During the Second and Third Taiwan Strait Crises, the US again moved forces to the region to show that they would indeed defend Taiwan. This, not Iran is the flashpoint for war between the US and China. China will not move forces into Iran, doing so is too much of an escalation without meaningful benefit for China.

Chinese forces are indeed beginning to catch up in terms of technology with the US, however, this I still an ongoing process and China can’t hope to match the US in the air or at sea. China may be able to prevent US Navy carrier battle groups from operating in the seas immediately around China however the US would still be in control of the blue waters of the Pacific. China would also have to strike against the US territory of Guam to prevent its use as an unsinkable aircraft carrier and US bases in Japan would also need to be eliminated to prevent them being used as a springboard against China.

China may hope to use any US-Iranian conflict to consolidate military force on and around its artificial islands in the South China Sea.

Whilst possible, China isn’t stupid enough to risk nuclear war with the US. Any conventional conflict, whilst resulting in huge losses for both sides, would see a US victory due to their high-tech defence industry being better suited to cope with a long, drawn-out conflict.

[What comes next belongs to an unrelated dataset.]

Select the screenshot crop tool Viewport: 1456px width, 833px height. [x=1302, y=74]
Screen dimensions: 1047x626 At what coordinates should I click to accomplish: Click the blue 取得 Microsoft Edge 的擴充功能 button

Again, as with Russia, China knows all this and isn’t stupid enough to risk a Third World War without there being the chance of any meaningful gains.

Back to Iran

Back to looking at Iran, it is clear that they can’t ever hope to win a high-intensity shooting war with the US. They are faced with US bases on both their southern and eastern borders, alongside major US allies in the wider region. Saudi Arabia, a long-time US ally and Iranian adversary (due to being differing Islamic sects) have the most capable military forces in the region. In part, this is due to buying some of the most capable weaponry that the US, Britain and France have to offer. A conventional shooting war without allies (while impossible) would result in a Saudi victory. Couple this with American and European support and it becomes abundantly clear Iran can’t hope to win a straight-up shooting war.

Iran’s best hope is a long drawn out conflict, targeting the likes of Israel and Saudi Arabia with hybrid warfare. By using their proxies Hamas and Hezbollah against Israel and funding terrorist attacks against Saudi Arabia, Iran would hope to make any long, drawn-out conflict in the region too costly for their adversaries. Indeed, they’d be hoping that these loses would bring other nations to the negotiating table before they’d be able to meaningfully strike back against Iran.

Hezbollah and Hamas have been key to Iran’s strategy of hybrid warfare. By using unconventional forces such as the above and local militia for attacking, Iran doesn’t have to enter into open conflict with potential adversaries to get the results it desires. Indeed, Hamas and Hezbollah, whilst incapable of winning a conflict against Israel, can make it a long, bloody affair and therefore make any strike back of questionable value. This has even been shown in the increasingly defensively postured Israeli forces, with extremely capable defensive weapons such as Arrow and Iron Dome being developed to increase Israeli security without having to go on the offensive.

With US and allies controlling the sea and air, Iran would be on the receiving end of hundreds or even thousands of air and cruise missile strikes. With the loses that these will generate, as can be seen from Iraq during the 1991 Gulf War, the ability for Iran to make war would be significantly reduced. Indeed any hopes that may be harbored regarding nuclear weapons development would be quickly dashed as the US rapidly destroyed all Iranian nuclear capacity.

As can be seen, Iran doesn’t want an open conflict with the West and therefore it will continue a strategy that has been working for them for many years. By allowing others to do the fighting for them Iran can continue to build its military and strength and the question is whether the US and her allies are ready for yet another long, bloody, drawn-out war in the Middle East?